Crítica: Sob a Pele do Lobo (Bajo la piel de lobo)
Sob a Pele do Lobo não é para todo mundo, é bom deixar isso claro desde já. Trata-se de um filme de quase duas horas, em que pouca coisa acontece e no qual seu protagonista (o excelente Mario Casas) atua muito mais com os olhos, corpo e respiração do que com falas. Os diálogos são tão raros que o roteirista e diretor, Samu Fuentes (em seu debut em ambas as frentes), sequer se deu ao trabalho de dar nome aos personagens. Mario Casas interpreta o protagonista e, não fosse a ficha do IMDB, eu sequer saberia seu nome.
A obra conta a história deste sujeito, último remanescente de uma espécie de propriedade/vila nas montanhas do extremo norte da Espanha em algum momento do início do século passado. E eu só sei dizer isso a você porque o sotaque do espanhol das poucas palavras trocadas é o da Espanha e a espingarda usada pelo homem parece ser uma Springfield, arma que começou a ser fabricada em 1903. O local exato e o momento em que as coisas acontecem não têm qualquer consequência, contudo. Não se trata de uma história com qualquer ramificação política, mas, sim, de uma narrativa focada numa questão semi-antropológica do homem enquanto animal e ser social.
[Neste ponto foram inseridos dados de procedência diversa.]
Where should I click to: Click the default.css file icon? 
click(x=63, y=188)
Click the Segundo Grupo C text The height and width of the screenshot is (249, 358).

Este homem vive sozinho nas montanhas, passando por invernos rigorosíssimos, e tendo contato muito eventual com outros seres humanos nas poucas vezes do ano quando desce o morro para vender as peles dos animais que conseguiu caçar. Eventualmente, e somente depois da morte de seu cachorro, ele resolve aceitar o conselho do dono do bar da cidade e arrumar uma esposa, levando-a a viver consigo naquele ambiente inóspito.
Tornado besta pelos muitos anos vividos em isolamento, agora o homem será desafiado pela interação humana e por todos os sentimentos conflitantes que isso instiga dentro de si, dicotomia esta que ficará ainda mais óbvia durante aquele inverno que se aproxima.
Para contar esta história, Samu Fuentes emprega o virtuosismo do basco Aitor Mantxola e sua cinematografia sóbria, ao mesmo tempo que elegante e sofisticada. Em um filme com poucos diálogos, a imagem deve contar uma história por si só e, sem dúvida, os planos de Mantxola, bem como seu uso inteligente da luz e das paisagens absolutamente selvagens e deslumbrantes, ajudam muito nisso, sendo um belo exemplo a imagem acima.
Entretanto, para um filme em que pouca coisa acontece, que é centrado praticamente em um só personagem e que se propõe minimalista e econômico em absolutamente tudo, há um erro grave no que se refere a duração da obra, o que acaba por prejudicar também seu ritmo. Suas quase duas horas poderiam confortavelmente ter sido cortadas em 20 a 30 minutos, ainda que isso significasse menos cenas do personagem de Casas comendo com as mãos, respirando alto para cacete ou copulando com sua esposa como um animal.
Tudo isto torna Sob a Pele do Lobo um filme difícil de ser apreciado e com um ritmo lento, mas que, em se conseguindo ir além de suas falhas, guarda uma poderosa história sobre a natureza humana e o contraste entre o selvagem e o civilizado, com um personagem que é a personificação disto, que sente sem ter qualquer sensibilidade e que pensa mesmo que usando apenas o instinto.
Uma gema, ainda que não dilapidada e em seu estado mais cru.